Beau ducked out the door, and scrambled to his place beside the coachman, even as the wheels began to move. Almost on a level with them, one of the windows of the inn flew open and the girl leaned out, waving a straw bonnet.

“Sir, catch, sir!”

Snatching up the bonnet as it sailed out of the window, Lord Brampton Beauford, seventh Duke of Heste, graciously presented it to Fanella Quinby.

With a look of astonished appreciation, Nell promptly placed the bonnet on her head and tied the pink ribbon beneath her chin. “I shall see you knighted, Mr. Ferd,” she said gratefully. “Thrice in one day have you rescued a damsel in distress.”

 

Nell was touched by the consideration she received. A gentleman gave her his place on the bench behind the driver’s, where the swaying of the coach would not be so uncomfortable as at the hind end of the roof, and gallant Mr. Ferd had cleverly seen to the last minute delivery of a bonnet. She began to think that she would never be able to repay this young man ’s repeated kindnesses, and that bothered her. She did not like to remain beholden to anyone, most especially not handsome young men with dancing blue eyes.

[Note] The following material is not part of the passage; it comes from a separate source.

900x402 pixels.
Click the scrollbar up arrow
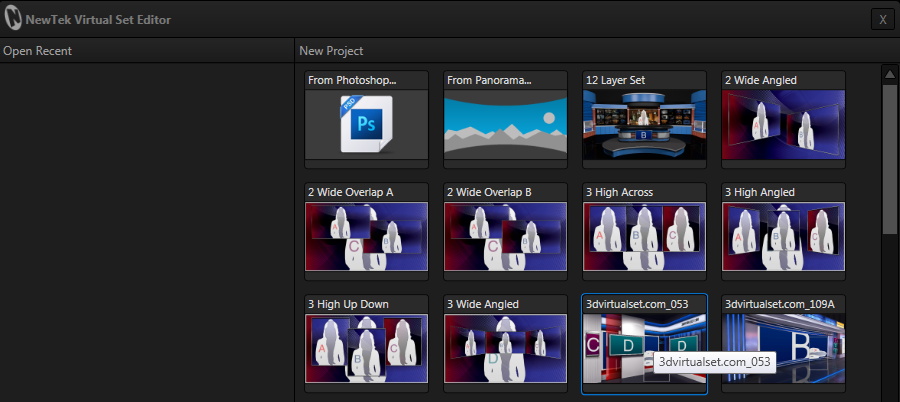point(889,73)
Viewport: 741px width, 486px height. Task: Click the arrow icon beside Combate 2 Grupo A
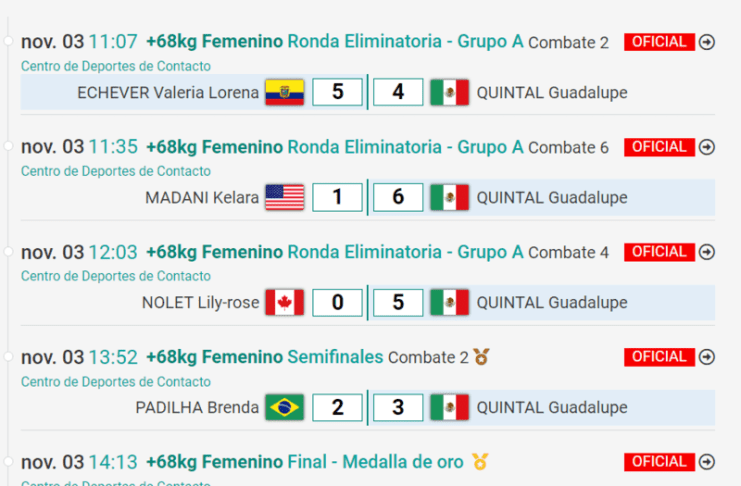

An opportunity for restitution presented itself when something behind them in the road caught the attention of most of the topside passengers, as well as the postboy and guard, who perched on the very hindmost bench of the coach, above the back boot, gun in hand.

“Stupid creature.” The guard said to the postboy. “Looks as if he means to follow us.”>

“Shoot at him,” the postboy recommended. “That will turn him away.”

The guard lifted his blunderbuss to his shoulder, ready to oblige.

Nell craned her neck to see what it was the men meant to shoot. A flash of black and white fur caught her eye. “Stop!” she shrieked. “Bandit!”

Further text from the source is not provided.